Davemart, if only the government overreach stopped there!
'Banning' combustion cars will hurt some people immensely. This is because BEV vehicles won't be able to cover the immense distances in North America some people have to drive. People who live in the prairies, and the rockies simply won't have the range. BEV vehicles are more expensive and can't be recharged fast enough for some people. Apartment dwellers may not have charging options.
'Banning' ICE cars will likely lead to all kinds of unforeseen issues, like battery disposal, electric grid disruption, and production hiccups. But the big lie is really exposed when you look for what share of ghg PASSENGER CARS actually cause, the 'factiod' they spew instead is 'TRANSPORT' ghg emissions. The inconvenience and economic hardship doesn't buy us much. Govt should be slowly transitioning us, not 'banning'.

Nick Lyons

Perhaps a more realistic solution is to lower the carbon footprint of the existing fleet using low-carbon, drop-in synthetic fuels, which could be produced with nuclear heat and power. Simultaneously, transition to a more electric fleet over time.

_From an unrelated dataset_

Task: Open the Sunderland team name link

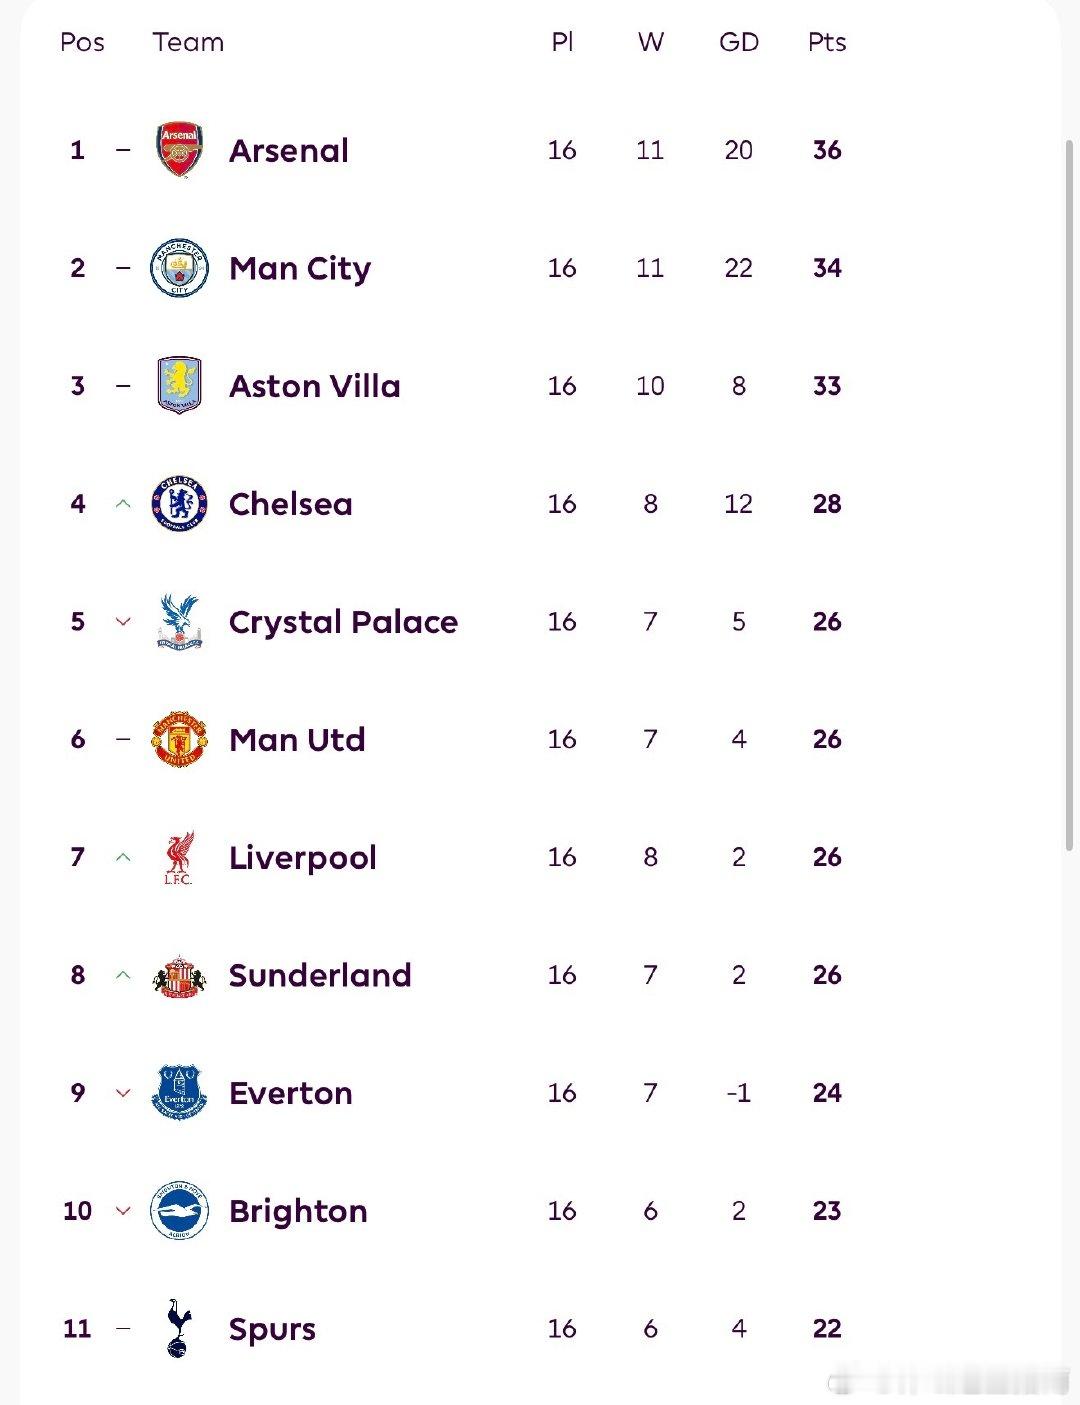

The popular myopic focus on renewables as the only visible solution to decarbonization is striking, considering the potential for clean, abundant nuclear energy is just sitting there mostly disregarded.

Davemart

There is nothing wrong with seeking to electrify transport.

There is everything wrong with regressively giving breaks to the well off to buy very heavy, resource intensive luxury cars which accelerate unsuitably fast on the grounds that that will force through more economic batteries, when it is likely that radically different batteries made of cheaper materials will be needed anyway.

mahonj

You could build 4 PHEVs with the same battery capacity as one BEV.
Might be a better approach if we are battery limited.
Also, if you use range extenders / dedicated gensets, the petrol side should be quite efficient.
Also, you could use biofuels or some low low carbon fuel type (methane / biomethane).
Obviosly a PHEV is not zero emissions, but 4 Phevs will have much lower emissions than one BEV and 3 ICEs.
Now, if only we could make PHEVs more cheaply ...

Maybe a 12 kWh battery and 1 or 2 of the 16 kW range extenders from Aquarius Engines or equivalent, running on whatever.

SJC

Combustion creates lots of GHG

mahonj

@SJC - exactly, and the combustion of the ICEs you have not replaced with BEVs will create a great deal more CO2 than the PHEVs or range extender BEVs that you have replaced.